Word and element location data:
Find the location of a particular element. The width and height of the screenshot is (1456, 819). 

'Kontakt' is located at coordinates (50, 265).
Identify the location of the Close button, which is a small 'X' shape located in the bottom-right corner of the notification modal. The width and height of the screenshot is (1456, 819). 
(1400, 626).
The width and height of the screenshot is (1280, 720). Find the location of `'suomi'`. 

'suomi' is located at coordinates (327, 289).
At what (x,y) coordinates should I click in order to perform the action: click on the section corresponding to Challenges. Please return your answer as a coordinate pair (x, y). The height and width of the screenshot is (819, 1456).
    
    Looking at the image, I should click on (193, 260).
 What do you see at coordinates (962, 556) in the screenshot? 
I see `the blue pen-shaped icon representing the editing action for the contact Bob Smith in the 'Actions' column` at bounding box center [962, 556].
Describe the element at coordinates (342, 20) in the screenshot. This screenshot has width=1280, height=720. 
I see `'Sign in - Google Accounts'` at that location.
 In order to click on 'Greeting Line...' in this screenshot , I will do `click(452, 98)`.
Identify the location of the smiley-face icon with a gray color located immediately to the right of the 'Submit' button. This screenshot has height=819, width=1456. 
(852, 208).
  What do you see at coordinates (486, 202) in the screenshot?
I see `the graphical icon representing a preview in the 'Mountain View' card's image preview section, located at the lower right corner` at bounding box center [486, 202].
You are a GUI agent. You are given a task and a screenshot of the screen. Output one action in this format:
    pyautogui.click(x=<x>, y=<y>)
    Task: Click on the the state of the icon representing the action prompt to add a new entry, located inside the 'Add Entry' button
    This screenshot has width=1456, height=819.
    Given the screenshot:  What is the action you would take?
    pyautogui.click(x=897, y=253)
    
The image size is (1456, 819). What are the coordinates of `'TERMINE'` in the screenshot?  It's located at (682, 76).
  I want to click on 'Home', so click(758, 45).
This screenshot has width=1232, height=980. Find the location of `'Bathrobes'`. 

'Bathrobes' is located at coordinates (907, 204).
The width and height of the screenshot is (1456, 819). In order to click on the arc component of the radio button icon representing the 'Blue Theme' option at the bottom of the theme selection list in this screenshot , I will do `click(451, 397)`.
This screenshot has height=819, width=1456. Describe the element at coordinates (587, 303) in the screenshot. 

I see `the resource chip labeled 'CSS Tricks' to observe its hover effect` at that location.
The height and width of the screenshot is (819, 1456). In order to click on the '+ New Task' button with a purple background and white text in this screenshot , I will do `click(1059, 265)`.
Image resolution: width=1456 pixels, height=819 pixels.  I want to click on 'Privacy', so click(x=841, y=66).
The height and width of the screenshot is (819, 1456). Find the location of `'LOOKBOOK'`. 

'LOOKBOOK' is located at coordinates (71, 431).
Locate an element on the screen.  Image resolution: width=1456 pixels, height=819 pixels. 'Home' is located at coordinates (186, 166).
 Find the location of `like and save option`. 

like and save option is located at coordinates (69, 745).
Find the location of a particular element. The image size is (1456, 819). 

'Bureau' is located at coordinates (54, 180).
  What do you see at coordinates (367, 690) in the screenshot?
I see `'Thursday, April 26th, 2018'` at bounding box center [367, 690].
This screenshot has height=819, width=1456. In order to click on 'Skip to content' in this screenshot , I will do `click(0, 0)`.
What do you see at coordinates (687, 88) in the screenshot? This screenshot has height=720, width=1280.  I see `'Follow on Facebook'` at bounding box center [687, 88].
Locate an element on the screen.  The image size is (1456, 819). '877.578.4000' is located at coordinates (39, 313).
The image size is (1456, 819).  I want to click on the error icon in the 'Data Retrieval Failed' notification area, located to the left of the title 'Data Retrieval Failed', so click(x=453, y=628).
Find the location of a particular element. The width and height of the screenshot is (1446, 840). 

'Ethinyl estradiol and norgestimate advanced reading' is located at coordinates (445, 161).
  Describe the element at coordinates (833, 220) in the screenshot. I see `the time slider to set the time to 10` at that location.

TASK TO CARRY OUT: Pull out every line of the material that contains the string "LOOKBOOK", and copy each one in full. Match case exactly.

CORRECT RESULT:
The height and width of the screenshot is (819, 1456). Find the location of `'LOOKBOOK'`. 
'LOOKBOOK' is located at coordinates (71, 431).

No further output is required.